Além de expor a perversidade de nosso sistema carcerário, que pelo menos naquela época não registrava decapitações espetaculosas, a leitura vale por um mergulho profundo na complicada psicologia de Graciliano. Ele descreve seus percursos interior e exterior ao longo desses meses de reclusão com grande riqueza de detalhes, ainda potencializada pela incapacidade de iludir-se a respeito de nosso destino como país e da própria natureza humana. Entre os grandes escritores brasileiros, o autor de São Bernardo (1934) e Angústia (1936) não foi somente o mais obsessivo com a perfeição do texto; também era o mais incapaz de se deixar prender por qualquer ilusão ideológica. Sua adesão ao Partido Comunista, bem posterior aos meses de prisão, terá todos os motivos menos a crença na patacoada stalinista que era a doutrina oficial da esquerda radical daquela época.
As misérias detalhadas em Memórias do cárcere, especialmente nos meses passados na Ilha Grande, não teria sentido tentar resumi-las. Vão da simples privação de comida à convivência com a escória da sociedade brasileira – presente tanto entre os prisioneiros como entre as autoridades encarregadas de reduzi-los à condição mais subumana possível. A crueldade do sistema prisional, porém, não chega nem perto daquela (por falar em Stálin) detalhada por Alexander Soljenitsin no cartapácio que é Arquipélago Gulag (1973), leitura muito recomendável para devotos do capitalismo de Estado.
Emerge da narrativa de Graciliano um lúcido panorama do Brasil nos anos 1930, porém estruturado pelo avesso, tanto que não existe no livro uma única referência a Getúlio Vargas. Aliás, o próprio Brasil exterior aos estabelecimentos prisionais não penetra neles a não ser por meio de boatos e artigos de jornal – os quais, para o escritor, eram em sua quase totalidade subservientes ao regime varguista.

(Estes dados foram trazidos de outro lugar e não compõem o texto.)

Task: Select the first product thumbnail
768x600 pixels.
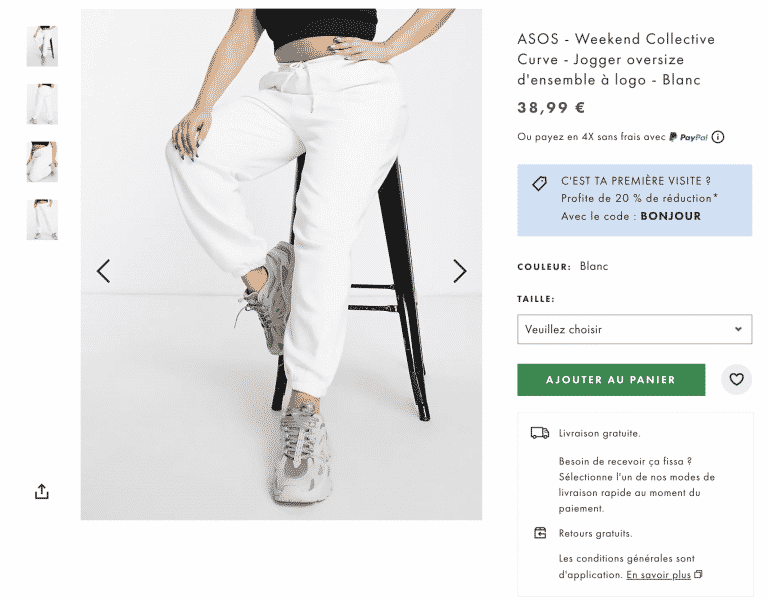Action: click(x=42, y=46)
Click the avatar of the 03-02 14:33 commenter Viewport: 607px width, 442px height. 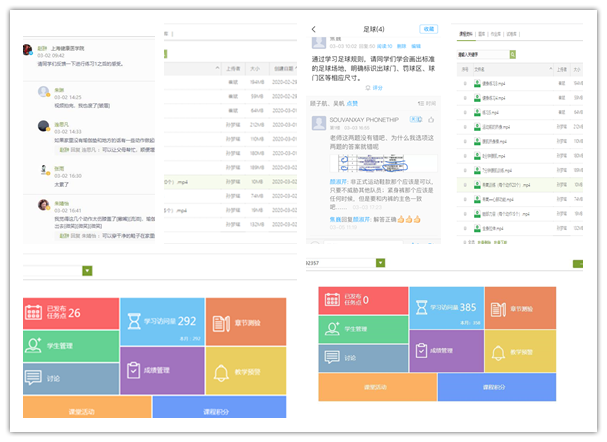coord(45,127)
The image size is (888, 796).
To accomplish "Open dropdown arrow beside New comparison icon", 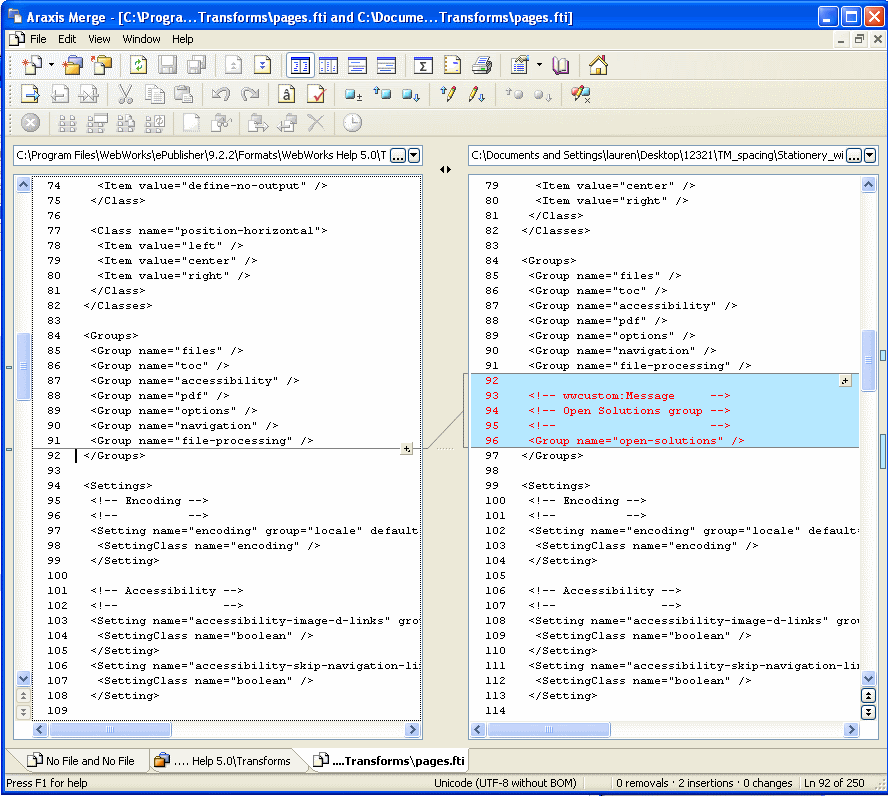I will (51, 66).
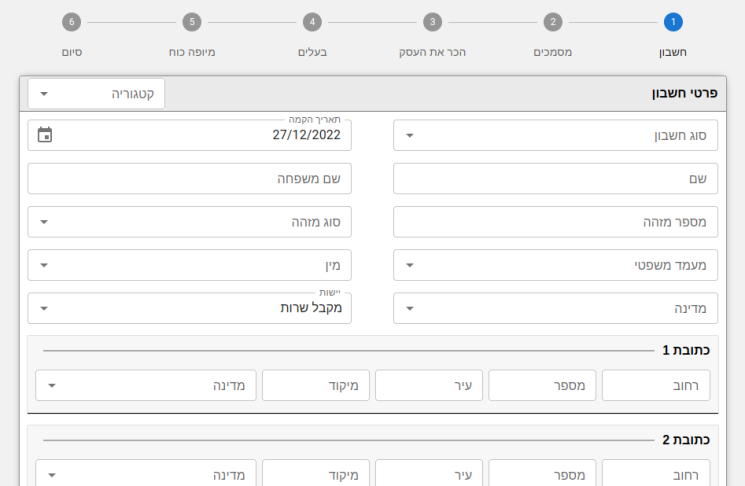Viewport: 745px width, 486px height.
Task: Expand the מדינה dropdown in כתובת 1
Action: 146,385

Em meio a tudo isso, avulta como personagem o próprio narrador, cuja autodepreciação pessoal e literária surpreende a quem dela ainda não teve notícia, por exemplo, por meio da excelente biografia O velho Graça (1992), feita por Dênis de Moraes. Graciliano usa várias vezes o adjetivo “chinfrim” para designar a si mesmo e a sua obra, da qual os dois cumes inexcedíveis tiveram seu princípio de gestação naqueles meses em que o autor esteve, pelo menos em duas ocasiões, à beira da morte: Vidas secas (1938) e Infância (1945). Graciliano, fumante compulsivo, ainda viveu 15 anos depois de ser libertado.

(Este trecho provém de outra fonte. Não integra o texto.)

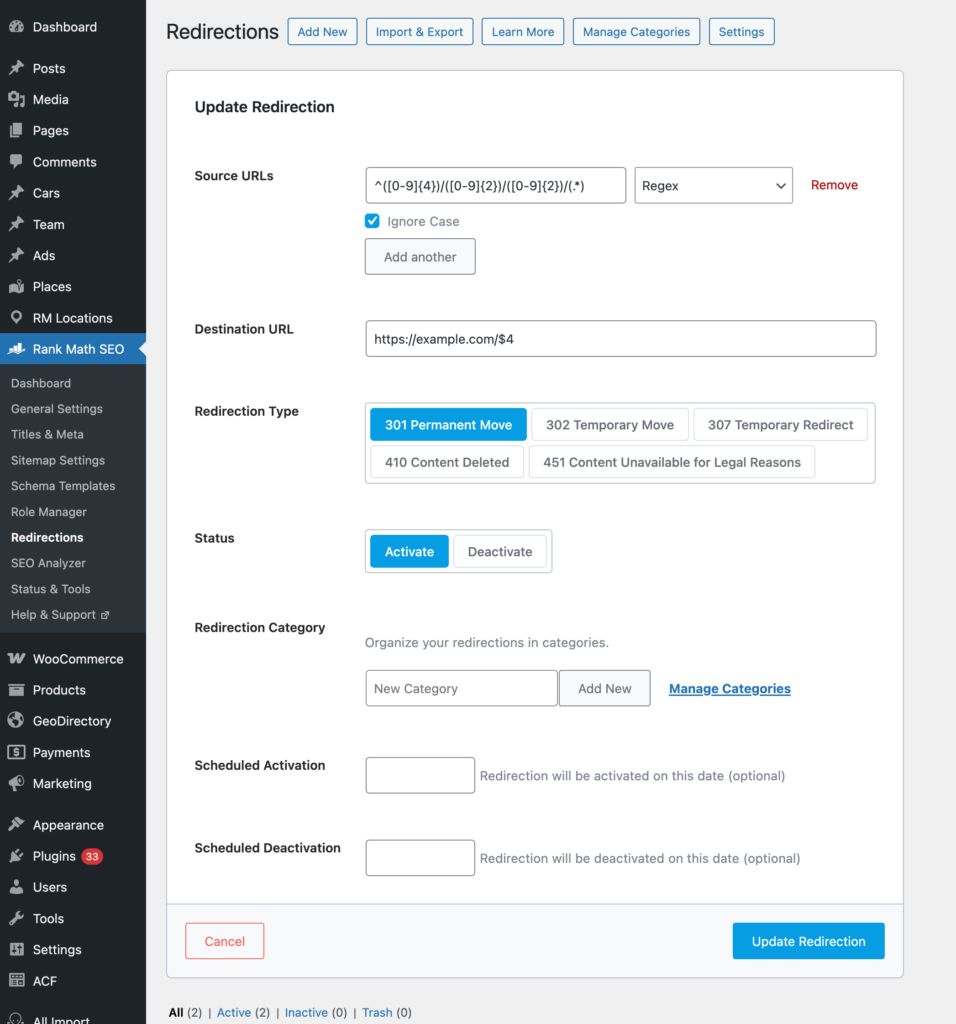Open SEO Analyzer in Rank Math submenu

pos(48,563)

A miséria humana e política descrita nas páginas de Memórias do cárcere talvez traga aos esperançosos um consolo, ainda que débil. É que, mesmo entre indivíduos pagos pelo Estado para torturar e humilhar, alguns conseguiram conservar-se humanos e, por meio de atitudes imprevistas e imprevisíveis de solidariedade, resguardar um pouco da dignidade daquelas pessoas mandadas ao Inferno apenas por terem ideias incômodas aos donos do poder.
Numa chave mais restrita, a leitura pode trazer algum alento no sentido de confirmar que, entre nós, até o fascismo é fajuto, pois essas manifestações de humanidade da parte de esbirros de uma ditadura são virtualmente inimagináveis, por exemplo, entre aqueles autômatos implacáveis fabricados pela Juventude Hitlerista e pela máquina de propaganda ideológica inventada por Goebbels. Pelo menos isso, apesar do recente empenho de certa parte da elite econômica brasileira, ainda não tivemos por aqui.